╭──

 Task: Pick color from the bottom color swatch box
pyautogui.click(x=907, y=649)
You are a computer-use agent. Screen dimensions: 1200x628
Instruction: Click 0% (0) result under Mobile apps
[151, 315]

╰──

**Task statement:** Turn the lines, starting with the line that contains "You are a computer-use" and going on through the last line, into a Markdown table with the columns Row and Line. Number the rows and leave out any blank lines.

**Response for this exercise:**
| Row | Line |
|---|---|
| 1 | You are a computer-use agent. Screen dimensions: 1200x628 |
| 2 | Instruction: Click 0% (0) result under Mobile apps |
| 3 | [151, 315] |